Print the data once more, exactly as given. Drop the pictures.
○ ○ ○ ○ ○ ○ ○
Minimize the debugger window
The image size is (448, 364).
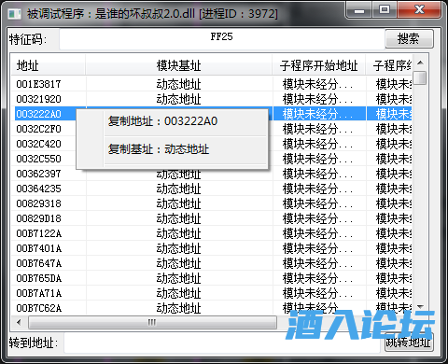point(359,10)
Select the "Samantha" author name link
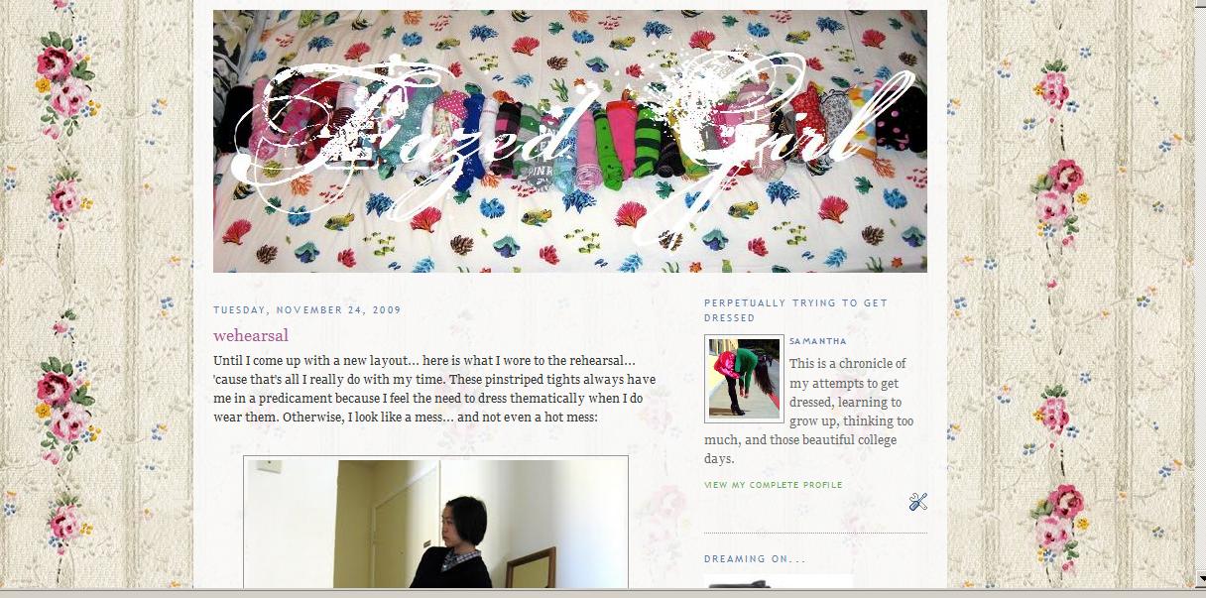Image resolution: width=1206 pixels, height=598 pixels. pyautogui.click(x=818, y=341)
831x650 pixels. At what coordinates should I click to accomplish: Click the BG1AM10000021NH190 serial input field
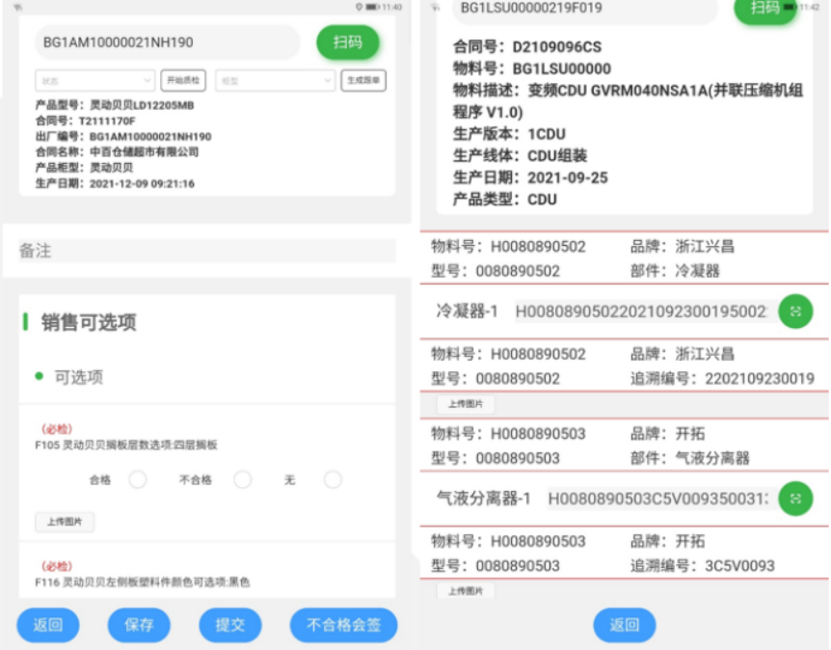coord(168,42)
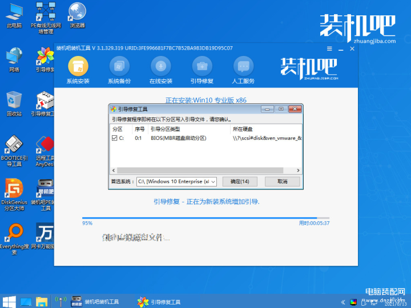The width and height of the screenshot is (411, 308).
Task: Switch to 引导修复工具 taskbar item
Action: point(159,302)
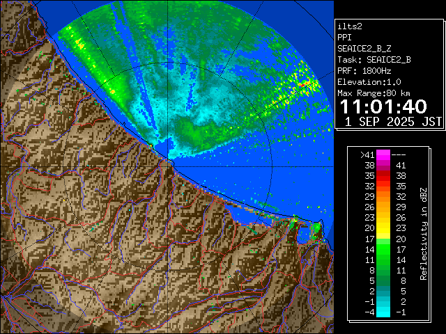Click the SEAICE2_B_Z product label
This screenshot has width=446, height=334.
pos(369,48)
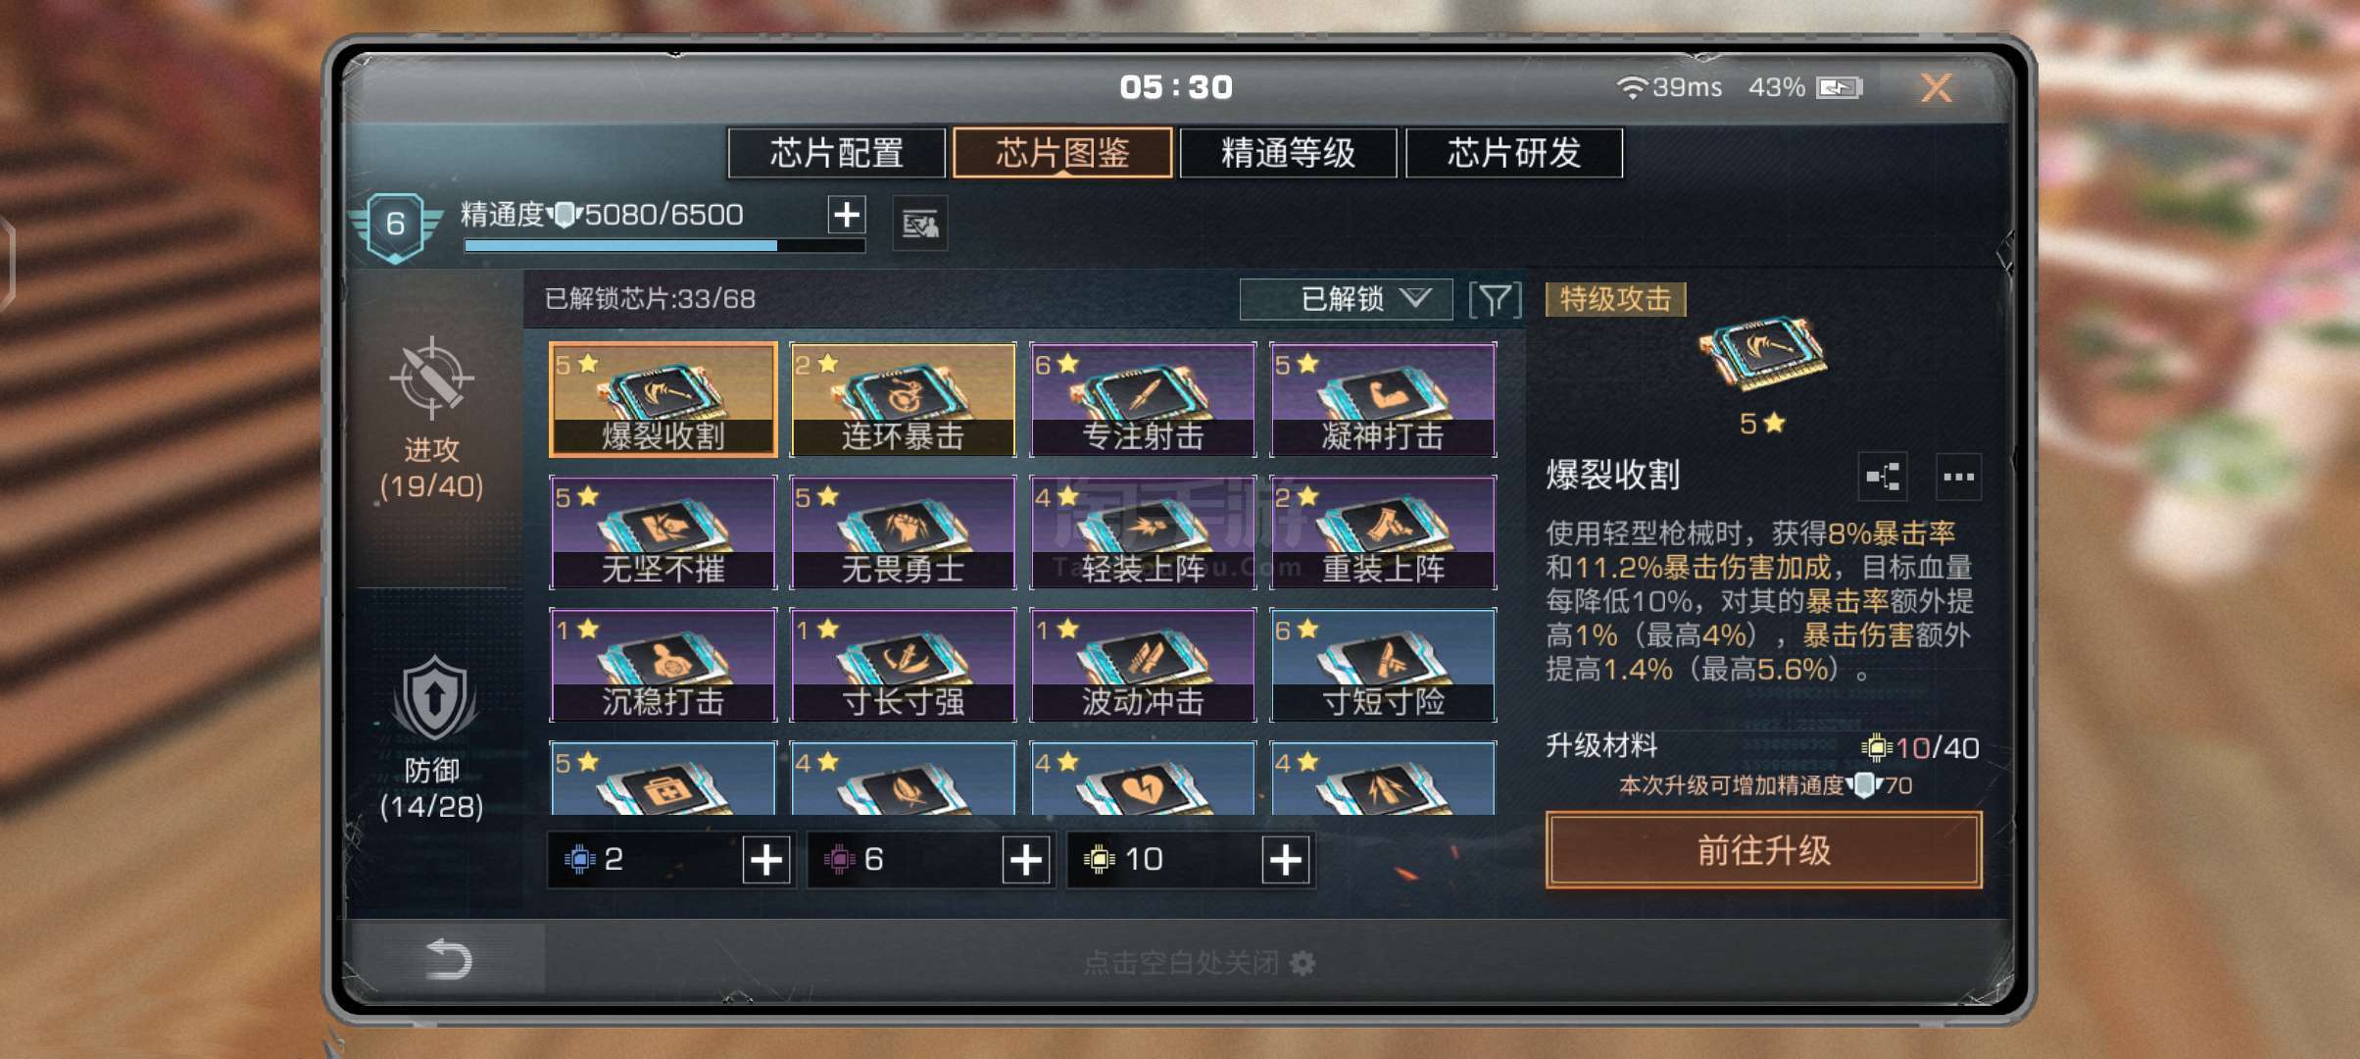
○ ○ ○ ○ ○ ○ ○
# [Response below]
Minimize the debugger window
The image size is (448, 364).
point(359,10)
Select the "Samantha" author name link
Image resolution: width=1206 pixels, height=598 pixels. pyautogui.click(x=818, y=341)
831x650 pixels. At what coordinates should I click to accomplish: Click the BG1AM10000021NH190 serial input field
coord(168,42)
The width and height of the screenshot is (411, 308).
Task: Switch to 引导修复工具 taskbar item
Action: point(159,302)
Click the SEAICE2_B_Z product label
This screenshot has width=446, height=334.
pos(369,48)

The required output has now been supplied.